Dirty Business Creator Warns Raw Sewage Scandal Could Spark Public Revolt
The creator of Channel 4's campaigning drama Dirty Business has revealed he has been inundated with "furious" messages from Britons who feel powerless amid the ongoing raw sewage scandal and are demanding urgent change. Joseph Bullman, the writer and director behind the series, warns that the current situation represents "the worst possible situation that we, the British people, will accept without there being some kind of revolution."
Channel 4 Drama Exposes Decade-Long Environmental Battle
Dirty Business, which has drawn comparisons to Mr Bates vs the Post Office for its campaigning impact, dramatises the extraordinary ten-year investigation by two Oxfordshire residents into systematic raw sewage contamination by UK water companies. The three-part series, airing its finale this week, has been hailed as a five-star hit for its unflinching portrayal of how faeces, condoms, and dirty nappies have polluted England's rivers and coastal waters.
"People feel impotent," Bullman tells The Independent. "They feel like whatever we say to our political class, we get the same policies, election after election, government after government. Everyone wants our system to be different, no one knows how to elect a government that's going to change it and that's what I think most people feel."
Based on Real Campaigners' Decade of Research
The series follows two middle-aged Cotswolds neighbours—biologist Peter Hammond, played by Jason Watkins, and former police officer Ash Smith, portrayed by David Thewlis—as they investigate why local wildlife has abandoned their increasingly polluted River Windrush. Despite being fobbed off with countless dismissive emails from Environment Agency representatives tasked with regulating water companies, they discover through whistleblowers that water companies have been illegally pumping vast quantities of raw sewage into waterways.
Bullman, who previously created Channel 4's Partygate satire about the Boris Johnson scandal, developed the project after stumbling upon an article about the privatisation of British water suppliers. "I thought to myself, surely there's some kind of story there, and I very quickly realised that all our water companies are owned by overseas investment banks or private asset management firms," he explains.
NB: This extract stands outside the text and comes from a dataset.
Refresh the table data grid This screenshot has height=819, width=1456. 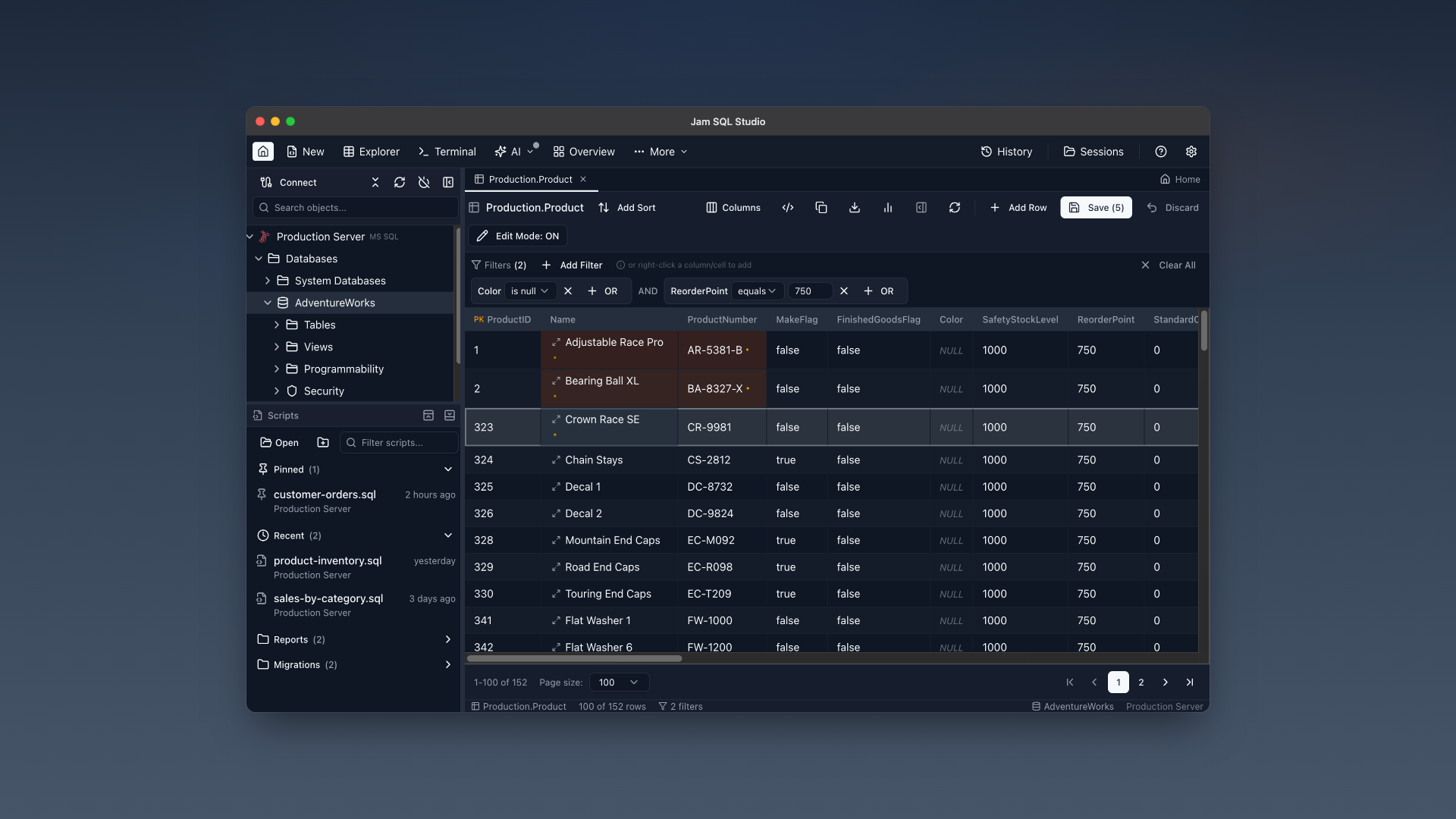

The drama is based on the decade-long research of real campaigners Smith and Hammond, whom Bullman describes as "national heroes" who "should become knights of the realm" for their efforts to bring the scandal to public attention.
Tragic Stories and Systemic Failures
One particularly harrowing scene in Dirty Business depicts the parents of eight-year-old Heather Preen clinging to her lifeless body after she contracts e-coli two weeks after falling into allegedly contaminated water on a Devon beach. A 1999 inquest returned a verdict of misadventure, with South West Water and the Environment Agency denying responsibility.
Bullman deliberately incorporated humour and levity alongside these tragic stories, particularly highlighting the farcical nature of some Environment Agency policies. "Episode three gets inside the Environment Agency and the policies that they've implemented are so farcical," he says. "At one stage, they took cars off of the employees inside the agency who investigate the sewage works because they said they were trying to turn the needle on climate change, so they had no way to drive to the rivers and coasts to look into it."
Regulatory Failures and Calls for Enforcement
Last year saw several water companies handed substantial fines for wastewater treatment failures, with South West Water agreeing to pay £24 million and Thames Water hit with a record £104 million penalty by Ofwat for environmental breaches involving sewage spills. However, Bullman argues that water regulation needs to go much further.
"The Environment Agency for many years has been operating a policy called operator self-monitoring, which means they invite the water companies to regulate themselves," he explains. "The agency has been defanged and gone on to do the bidding of the water companies—that has to end. We need a real regulator."
He adds pointedly: "No water company executive has ever been prosecuted, no water company owner, board member or investor has ever gone to prison. What we need in the first instance is for our laws to be enforced. Boris Johnson's government and this government said they were going to introduce tough legal sanctions but they've existed for decades now and they've never been enforced. We need the regulation to be taken seriously."
Environment Agency Response
A spokesperson for the Environment Agency told The Independent that their "sympathies are with the family of Heather Preen" and acknowledged that the show raises "important issues about water quality, the actions of water companies and regulation of the sector over recent decades."
"Our priority is always to protect the environment for people and wildlife, and the organisation has undergone significant changes in recent years to better tackle water pollution," they stated. "More people, better data and increased powers mean we will always act on intelligence of potential offences. This year we are on track to do 10,000 inspections of water company assets, rooting out wrongdoing and driving better performance. Since 2015 we have concluded 69 prosecutions against water and sewerage companies securing fines of over £153 million."
Despite these assurances, Bullman believes factual dramas like Dirty Business remain vital for raising awareness of such scandals. "When you do something that strikes a chord with people's lived experiences, you get a response that resonates in a way that you don't get with a lot of conventional dramas," he reflects. "I feel a swelling up of anger on this and people connect to it because it's about something they can see in their own lives."